UB, which helped advise the FSA on some of the technical challenges that manufacturers would need to overcome, says achieving the 10% reduction across all of its products would require “significant resource and investment”. But it adds that against a 2008 baseline, a 10% target “does seem achievable in many categories”, citing that over the last two years it had reduced the saturated fat in McVitie’s Digestives by 80%. However, UB points out that the McVitie’s reformulation project has involved a GBP14m investment.
Another problematic issue for industry has been the FSA’s recommendation that companies offer smaller pack sizes in such a way as “to encourage consumer preference, for example by offering the smaller single-portion sizes at proportional value for money for consumers as larger packs”.
Gallani says companies want to retain a wide variety of pack sizes to meet consumer needs, and providing smaller packs at equivalent value for money is “very difficult” because many of the other costs are not proportionally reduced. “Expecting the proportionality between reductions in portions and reductions in cost is a bit simplistic because of the way products are produced, transported and marketed,” Gallani says. She also points out that “many manufacturers” offer healthier variants at prices equivalent to mainstream products.
However, the FSA has remained adamant that companies focus on their best-selling products. The objective here is clearly to bring down what might be termed the ‘background’ level of saturated fats and sugar, rather than for companies simply to offer better-for-you alternatives.
This is critical in tackling negative health impacts across the whole population as these tend to be concentrated in lower income groups. Products marketed as healthier tend to be sought out by better educated and better off consumers and those who are already aware of health concerns.
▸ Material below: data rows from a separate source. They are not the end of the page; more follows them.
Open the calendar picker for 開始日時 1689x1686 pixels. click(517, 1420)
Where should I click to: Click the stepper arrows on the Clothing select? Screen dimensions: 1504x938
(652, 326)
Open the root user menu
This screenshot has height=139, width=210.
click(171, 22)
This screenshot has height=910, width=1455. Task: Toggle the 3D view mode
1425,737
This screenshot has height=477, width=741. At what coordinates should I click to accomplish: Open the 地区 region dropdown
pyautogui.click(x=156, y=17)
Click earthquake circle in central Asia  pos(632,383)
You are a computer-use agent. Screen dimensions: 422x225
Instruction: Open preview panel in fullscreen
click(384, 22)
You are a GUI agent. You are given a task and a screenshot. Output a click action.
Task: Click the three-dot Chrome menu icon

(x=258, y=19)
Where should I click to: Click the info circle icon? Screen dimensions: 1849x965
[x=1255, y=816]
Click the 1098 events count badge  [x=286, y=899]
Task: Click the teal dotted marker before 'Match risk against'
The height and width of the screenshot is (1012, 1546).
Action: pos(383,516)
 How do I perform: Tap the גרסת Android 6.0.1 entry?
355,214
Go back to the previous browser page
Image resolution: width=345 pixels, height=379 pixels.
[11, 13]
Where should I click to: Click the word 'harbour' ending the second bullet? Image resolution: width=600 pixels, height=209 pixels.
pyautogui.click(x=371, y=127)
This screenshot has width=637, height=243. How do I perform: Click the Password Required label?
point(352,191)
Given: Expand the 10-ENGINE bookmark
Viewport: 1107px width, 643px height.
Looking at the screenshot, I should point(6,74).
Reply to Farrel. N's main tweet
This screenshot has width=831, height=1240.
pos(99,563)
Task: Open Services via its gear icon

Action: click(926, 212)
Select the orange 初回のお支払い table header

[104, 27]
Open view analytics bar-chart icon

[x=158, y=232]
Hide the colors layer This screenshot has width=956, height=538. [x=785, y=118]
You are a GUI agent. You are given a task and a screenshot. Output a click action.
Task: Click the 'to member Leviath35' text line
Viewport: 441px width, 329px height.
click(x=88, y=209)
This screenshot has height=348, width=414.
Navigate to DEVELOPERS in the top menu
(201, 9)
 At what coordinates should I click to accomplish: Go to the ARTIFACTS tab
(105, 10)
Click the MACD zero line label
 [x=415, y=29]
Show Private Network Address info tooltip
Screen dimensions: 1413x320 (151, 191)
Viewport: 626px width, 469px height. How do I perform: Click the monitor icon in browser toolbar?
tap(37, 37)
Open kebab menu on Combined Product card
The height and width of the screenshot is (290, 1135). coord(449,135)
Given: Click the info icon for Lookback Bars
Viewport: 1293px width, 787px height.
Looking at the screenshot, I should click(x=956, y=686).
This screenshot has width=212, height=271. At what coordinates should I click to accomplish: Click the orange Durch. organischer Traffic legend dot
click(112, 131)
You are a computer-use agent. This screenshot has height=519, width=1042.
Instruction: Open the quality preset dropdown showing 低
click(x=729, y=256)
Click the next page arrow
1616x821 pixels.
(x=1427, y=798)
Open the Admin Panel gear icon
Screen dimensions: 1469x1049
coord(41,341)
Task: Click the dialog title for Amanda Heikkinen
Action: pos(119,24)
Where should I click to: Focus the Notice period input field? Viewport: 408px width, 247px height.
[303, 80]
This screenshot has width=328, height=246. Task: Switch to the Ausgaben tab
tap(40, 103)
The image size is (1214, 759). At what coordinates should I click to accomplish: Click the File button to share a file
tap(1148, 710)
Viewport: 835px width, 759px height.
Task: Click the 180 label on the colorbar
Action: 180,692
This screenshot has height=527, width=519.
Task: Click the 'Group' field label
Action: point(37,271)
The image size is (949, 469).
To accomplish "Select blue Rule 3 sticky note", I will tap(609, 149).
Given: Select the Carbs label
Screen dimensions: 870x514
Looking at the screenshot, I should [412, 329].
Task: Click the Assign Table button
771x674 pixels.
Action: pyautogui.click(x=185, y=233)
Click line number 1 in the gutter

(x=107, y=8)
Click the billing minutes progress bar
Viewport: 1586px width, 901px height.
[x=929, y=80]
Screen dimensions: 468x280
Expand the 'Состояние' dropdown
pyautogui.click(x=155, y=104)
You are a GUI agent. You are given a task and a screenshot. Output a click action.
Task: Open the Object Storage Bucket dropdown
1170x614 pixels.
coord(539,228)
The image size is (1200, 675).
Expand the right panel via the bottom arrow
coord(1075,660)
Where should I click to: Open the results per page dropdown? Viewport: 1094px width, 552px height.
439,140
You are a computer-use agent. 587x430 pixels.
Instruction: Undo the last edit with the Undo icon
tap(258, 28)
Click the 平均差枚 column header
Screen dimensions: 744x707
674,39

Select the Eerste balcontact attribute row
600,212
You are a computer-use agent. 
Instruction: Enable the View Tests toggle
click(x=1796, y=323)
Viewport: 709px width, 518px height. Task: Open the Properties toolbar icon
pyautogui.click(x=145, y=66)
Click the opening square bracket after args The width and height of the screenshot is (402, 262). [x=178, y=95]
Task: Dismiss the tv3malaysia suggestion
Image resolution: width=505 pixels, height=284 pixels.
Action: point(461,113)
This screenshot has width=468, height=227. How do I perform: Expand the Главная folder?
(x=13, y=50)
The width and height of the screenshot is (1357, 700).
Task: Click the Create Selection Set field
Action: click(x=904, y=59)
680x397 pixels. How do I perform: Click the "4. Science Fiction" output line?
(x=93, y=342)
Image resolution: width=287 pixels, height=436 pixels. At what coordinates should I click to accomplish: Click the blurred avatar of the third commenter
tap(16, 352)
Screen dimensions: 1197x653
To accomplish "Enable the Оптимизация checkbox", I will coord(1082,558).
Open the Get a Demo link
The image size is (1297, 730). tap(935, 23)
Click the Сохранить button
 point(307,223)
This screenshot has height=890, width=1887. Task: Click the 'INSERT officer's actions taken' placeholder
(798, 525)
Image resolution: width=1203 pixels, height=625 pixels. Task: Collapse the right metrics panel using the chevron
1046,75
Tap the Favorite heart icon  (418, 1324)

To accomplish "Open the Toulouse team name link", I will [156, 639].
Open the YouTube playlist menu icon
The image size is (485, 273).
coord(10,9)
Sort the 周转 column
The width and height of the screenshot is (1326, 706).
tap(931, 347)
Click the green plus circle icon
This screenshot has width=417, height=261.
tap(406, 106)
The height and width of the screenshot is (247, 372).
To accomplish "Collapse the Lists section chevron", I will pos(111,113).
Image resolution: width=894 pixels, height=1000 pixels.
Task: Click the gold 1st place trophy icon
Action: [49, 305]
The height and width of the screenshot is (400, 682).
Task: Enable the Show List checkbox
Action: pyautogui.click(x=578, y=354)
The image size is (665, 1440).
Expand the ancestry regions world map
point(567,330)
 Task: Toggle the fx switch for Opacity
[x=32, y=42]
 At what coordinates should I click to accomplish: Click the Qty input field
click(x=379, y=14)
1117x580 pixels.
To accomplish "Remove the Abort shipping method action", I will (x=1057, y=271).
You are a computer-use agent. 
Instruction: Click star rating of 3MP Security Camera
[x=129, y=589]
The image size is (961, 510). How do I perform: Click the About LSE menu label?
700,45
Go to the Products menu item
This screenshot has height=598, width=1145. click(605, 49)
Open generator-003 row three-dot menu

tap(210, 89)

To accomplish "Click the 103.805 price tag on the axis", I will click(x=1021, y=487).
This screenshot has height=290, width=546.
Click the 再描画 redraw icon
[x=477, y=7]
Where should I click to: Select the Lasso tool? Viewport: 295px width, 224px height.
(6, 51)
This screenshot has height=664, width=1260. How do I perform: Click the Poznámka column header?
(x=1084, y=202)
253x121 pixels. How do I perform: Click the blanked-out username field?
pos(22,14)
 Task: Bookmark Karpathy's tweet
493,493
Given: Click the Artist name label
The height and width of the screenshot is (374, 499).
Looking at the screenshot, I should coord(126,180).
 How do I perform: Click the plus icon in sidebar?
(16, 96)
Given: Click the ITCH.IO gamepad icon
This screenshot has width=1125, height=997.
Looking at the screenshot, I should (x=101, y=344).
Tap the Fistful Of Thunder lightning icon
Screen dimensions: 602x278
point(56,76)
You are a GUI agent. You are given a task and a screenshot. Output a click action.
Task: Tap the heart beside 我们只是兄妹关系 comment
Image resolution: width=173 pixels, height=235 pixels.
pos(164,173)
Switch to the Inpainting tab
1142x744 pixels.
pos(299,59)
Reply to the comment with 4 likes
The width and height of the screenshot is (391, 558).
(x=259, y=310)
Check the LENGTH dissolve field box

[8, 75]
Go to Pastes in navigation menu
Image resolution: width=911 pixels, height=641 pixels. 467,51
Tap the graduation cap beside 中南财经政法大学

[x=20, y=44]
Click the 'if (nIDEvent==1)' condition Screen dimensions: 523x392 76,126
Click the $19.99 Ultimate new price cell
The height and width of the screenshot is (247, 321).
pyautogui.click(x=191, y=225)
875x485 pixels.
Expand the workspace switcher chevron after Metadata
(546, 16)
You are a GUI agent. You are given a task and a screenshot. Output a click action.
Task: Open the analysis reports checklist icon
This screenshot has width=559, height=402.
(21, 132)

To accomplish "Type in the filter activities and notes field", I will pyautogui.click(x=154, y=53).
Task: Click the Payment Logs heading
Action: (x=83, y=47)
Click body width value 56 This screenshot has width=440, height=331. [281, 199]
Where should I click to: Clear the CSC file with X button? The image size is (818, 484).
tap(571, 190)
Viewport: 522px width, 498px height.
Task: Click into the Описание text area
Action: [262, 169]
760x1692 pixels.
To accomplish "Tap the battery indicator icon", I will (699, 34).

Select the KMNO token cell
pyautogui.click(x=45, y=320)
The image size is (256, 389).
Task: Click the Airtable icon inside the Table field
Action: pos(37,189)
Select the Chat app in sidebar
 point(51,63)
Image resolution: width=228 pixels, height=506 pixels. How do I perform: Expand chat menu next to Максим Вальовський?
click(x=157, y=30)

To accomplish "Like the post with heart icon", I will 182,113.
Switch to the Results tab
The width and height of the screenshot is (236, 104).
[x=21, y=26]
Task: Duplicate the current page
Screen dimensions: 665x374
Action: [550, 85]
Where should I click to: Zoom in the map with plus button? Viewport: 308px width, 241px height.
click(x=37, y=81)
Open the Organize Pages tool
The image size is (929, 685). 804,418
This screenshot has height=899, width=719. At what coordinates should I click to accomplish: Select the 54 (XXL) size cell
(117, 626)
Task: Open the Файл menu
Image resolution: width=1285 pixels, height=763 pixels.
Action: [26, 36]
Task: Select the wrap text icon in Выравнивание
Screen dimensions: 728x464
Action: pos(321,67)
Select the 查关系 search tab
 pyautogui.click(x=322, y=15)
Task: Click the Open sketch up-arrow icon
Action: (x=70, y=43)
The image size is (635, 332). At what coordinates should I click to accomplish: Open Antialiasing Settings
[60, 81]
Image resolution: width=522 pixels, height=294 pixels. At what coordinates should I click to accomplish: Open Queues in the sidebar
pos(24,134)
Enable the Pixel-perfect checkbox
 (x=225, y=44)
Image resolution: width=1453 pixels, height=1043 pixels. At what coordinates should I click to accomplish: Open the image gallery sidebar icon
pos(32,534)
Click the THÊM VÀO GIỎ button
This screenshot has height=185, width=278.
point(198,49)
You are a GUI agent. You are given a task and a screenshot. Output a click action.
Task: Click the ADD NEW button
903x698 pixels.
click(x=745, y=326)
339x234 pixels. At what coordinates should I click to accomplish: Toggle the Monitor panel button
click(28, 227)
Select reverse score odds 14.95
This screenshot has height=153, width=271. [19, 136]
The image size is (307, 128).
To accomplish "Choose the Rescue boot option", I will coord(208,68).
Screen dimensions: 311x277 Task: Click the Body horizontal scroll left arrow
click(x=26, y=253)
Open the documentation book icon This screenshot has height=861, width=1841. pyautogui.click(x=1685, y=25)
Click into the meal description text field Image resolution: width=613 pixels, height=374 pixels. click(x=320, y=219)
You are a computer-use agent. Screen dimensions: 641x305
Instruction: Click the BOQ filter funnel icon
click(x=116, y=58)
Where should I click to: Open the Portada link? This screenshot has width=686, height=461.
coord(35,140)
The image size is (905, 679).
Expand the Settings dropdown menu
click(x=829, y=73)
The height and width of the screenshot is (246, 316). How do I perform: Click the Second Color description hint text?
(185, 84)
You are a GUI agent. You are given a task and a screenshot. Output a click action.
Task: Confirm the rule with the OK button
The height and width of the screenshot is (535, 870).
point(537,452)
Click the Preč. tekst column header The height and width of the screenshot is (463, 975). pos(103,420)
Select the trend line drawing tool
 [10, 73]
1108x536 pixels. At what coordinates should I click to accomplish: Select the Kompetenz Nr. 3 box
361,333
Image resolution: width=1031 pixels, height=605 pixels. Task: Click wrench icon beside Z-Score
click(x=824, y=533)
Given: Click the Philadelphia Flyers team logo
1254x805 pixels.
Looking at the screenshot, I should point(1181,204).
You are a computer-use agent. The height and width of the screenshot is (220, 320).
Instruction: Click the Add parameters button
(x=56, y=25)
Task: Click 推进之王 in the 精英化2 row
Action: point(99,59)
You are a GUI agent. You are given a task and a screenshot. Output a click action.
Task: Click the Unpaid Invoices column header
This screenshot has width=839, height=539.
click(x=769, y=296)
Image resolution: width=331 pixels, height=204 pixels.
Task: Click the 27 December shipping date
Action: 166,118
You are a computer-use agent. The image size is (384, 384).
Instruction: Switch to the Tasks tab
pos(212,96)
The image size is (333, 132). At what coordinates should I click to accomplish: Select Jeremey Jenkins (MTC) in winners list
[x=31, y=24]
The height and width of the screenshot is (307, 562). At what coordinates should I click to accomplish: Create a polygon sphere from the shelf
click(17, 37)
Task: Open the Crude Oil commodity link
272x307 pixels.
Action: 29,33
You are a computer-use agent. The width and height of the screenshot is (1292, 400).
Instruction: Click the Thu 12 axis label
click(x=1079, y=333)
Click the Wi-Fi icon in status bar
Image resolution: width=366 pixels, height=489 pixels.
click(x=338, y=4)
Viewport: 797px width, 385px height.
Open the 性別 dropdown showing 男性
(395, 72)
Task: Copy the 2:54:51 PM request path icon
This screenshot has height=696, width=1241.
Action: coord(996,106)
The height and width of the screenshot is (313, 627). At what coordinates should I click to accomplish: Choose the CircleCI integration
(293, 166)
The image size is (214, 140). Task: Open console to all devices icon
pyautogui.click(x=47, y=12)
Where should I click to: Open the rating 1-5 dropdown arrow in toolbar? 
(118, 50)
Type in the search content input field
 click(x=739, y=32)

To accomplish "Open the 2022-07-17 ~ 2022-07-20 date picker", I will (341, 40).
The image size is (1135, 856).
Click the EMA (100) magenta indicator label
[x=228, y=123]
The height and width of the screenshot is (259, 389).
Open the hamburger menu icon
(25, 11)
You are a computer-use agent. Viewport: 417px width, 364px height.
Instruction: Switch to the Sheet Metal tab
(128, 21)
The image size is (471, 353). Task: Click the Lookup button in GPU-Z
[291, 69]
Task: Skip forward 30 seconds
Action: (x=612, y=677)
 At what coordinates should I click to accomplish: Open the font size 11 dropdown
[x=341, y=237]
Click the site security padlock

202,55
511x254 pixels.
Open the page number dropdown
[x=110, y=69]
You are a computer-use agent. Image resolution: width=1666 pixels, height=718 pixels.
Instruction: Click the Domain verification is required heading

The FSA points to its successful campaign to lower salt consumption, where the key has been the gradual reduction in salt content in processed food in general. Campaigners want to see that success emulated with fat and sugar.
“I think ultimately we’d like to see changes in the default,” says Mubeen Bhutta, policy manager at the British Heart Foundation. “Of course you can get low-fat products that are marketed and marked as such, but in terms of reducing saturated fat consumption overall, we’d like to see that come down across the board.”
UB points out that the reductions in saturated fat in McVitie’s Digestives, Hobnobs, Rich Tea, McCoy’s and Hula Hoops have “all been made in the standard versions of the product, not a special ‘light’ version, and therefore our consumers are enjoying the benefits without necessarily being aware of them”.
This is what public health organisations want but the goal for companies is in effect to change popular products while keeping them the same and it is no surprise that in technical terms this is far from easy.